为了研究与胆囊癌相关的长链非编码RNA和蛋白在胆囊癌中的作用，从而筛选合适的长链非编码RNA和蛋白。我们通过生物信息学技术及现代分子生物学技术从胆囊癌组织中找到了可以作为胆囊癌标志物的LncRNA MEG3和MALAT1。

因此，本发明一方面提供了一种胆囊癌的诊断标志物，所述标志物为LncRNA MEG3和MALAT1。

优选地，本发明所述的LncRNA MEG3在胆囊癌中低表达。

优选地，本发明所述的MALAT1在胆囊癌中高表达。

优选地，本发明所述的LncRNA MEG3如SEQ ID NO.1所示。

另一方面，本发明还提供了一种用于诊断胆囊癌的试剂盒，所述试剂盒包括检测LncRNA MEG3和MALAT1表达水平的试剂。

优选地，本发明所述试剂为特异性扩增LncRNA MEG3的引物。

优选地，本发明所述特异性扩增LncRNA MEG3的引物序列如SEQ ID NO.2和SEQ IDNO.3所示。

优选地，本发明所述的试剂为特异性扩增MALAT1的引物。

优选地，本发明所述的特异性扩增MALAT1的引物序列如SEQ ID NO.4和SEQ IDNO.5所示。

再一方面本发明还提供了一种治疗胆囊癌的药物组合物，所述药物组合物包括LncRNA MEG3。

优选地，本发明所述的药物组合物为含有LncRNA MEG3的质粒。

本发明通过生物信息学和现有的分子生物学的技术手段，从胆囊癌组织中筛选到用于胆囊癌诊断的标志物LncRNA MEG3和MALAT1(LncRNA MEG3在胆囊癌中低表达，MALAT1在胆囊癌中高表达)。在此基础上，本发明一方面提供了一种胆囊癌的诊断标志物，所述标志物为LncRNA MEG3和MALAT1；本发明还提供了一种用于诊断胆囊癌的试剂盒，所述试剂盒包括检测LncRNA MEG3和MALAT1表达水平的试剂；再一方面本发明还提供了一种治疗胆囊癌的药物组合物，所述药物组合物包括LncRNA MEG3。本发明的LncRNA MEG3和MALAT1可以作为胆囊癌的诊断标志物。另外，本发明提供的检测LncRNA MEG3和MALAT1的试剂盒，可以在它们作为诊断标志物时，对其进行评价，为胆囊癌的治疗提供指导和帮助。本发明以LncRNA MEG3质粒为主的药物组合物，在胆囊癌的治疗中可能有着重要意义。

附图说明

图1为胆囊癌与正常组织中MEG3与MALAT1的表达水平差异；图中*表示与对照组比较具有统计学差异。
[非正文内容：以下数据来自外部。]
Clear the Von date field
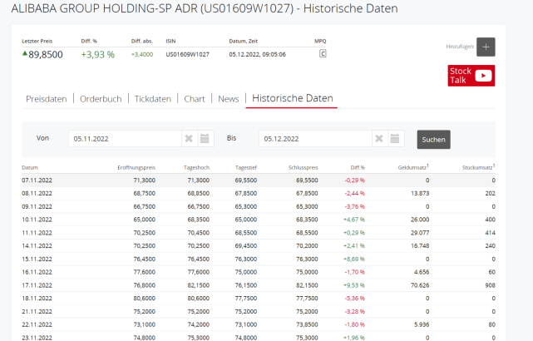533x341 pixels. pos(189,139)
图2为MEG3和MALAT1表达对胆囊癌患者生存率的影响；图中A表示MEG3的表达对胆囊癌患者生存率的影响，图中B表示MALAT1的表达对胆囊癌患者生存率的影响。

图3为转染细胞系中MEG3和MALAT1的表达情况；图中A表示细胞系不同质粒转染后MEG3的表达水平，图中B表示细胞系不同质粒转染后MALAT1的表达水平；图中*表示与pCDNA3.1组比较具有统计学差异。

图4为细胞系转染质粒后，MTT法检测96h内细胞的活性；图中A表示GBC-SD细胞系中的不同转染组活性检测，图中B表示QBC939细胞系中的不同转染组活性检测；图中*表示与pCDNA3.1组比较具有统计学差异，图中**表示与pCDNA3.1组比较具有显著的统计学差异。

图5为GBC-SD和QBC939细胞系转染不同质粒后克隆形成数；图中A表示转染不同质粒14天后，GBC-SD和QBC939细胞系中菌落数情况，图中B表示GBC-SD和QBC939细胞系转染不同质粒后克隆形成数直方图；图中**表示与pCDNA3.1组相比具有显著的统计学差异。

图6为流式细胞术检测细胞系转染不同质粒后各周期细胞数变化；图中A表示转染pCDNA-MEG3和pCDNA-MALAT1的细胞系各细胞周期数变化，图中B表示GBC-SD细胞系各细胞周期数变化直方图，图中C表示QBC939细胞系各细胞周期数变化直方图。

图7为AnnexinV/PI双染测定检测细胞系不同转染质粒的凋亡率；图中A表示不同转染质粒两种细胞系的流式细胞凋亡图情况，图中B表示不同转染质粒细胞系的凋亡率直方图；与pCDNA3.1组相比，图中*表示具有统计学差异，图中**表示具有显著统计学差异。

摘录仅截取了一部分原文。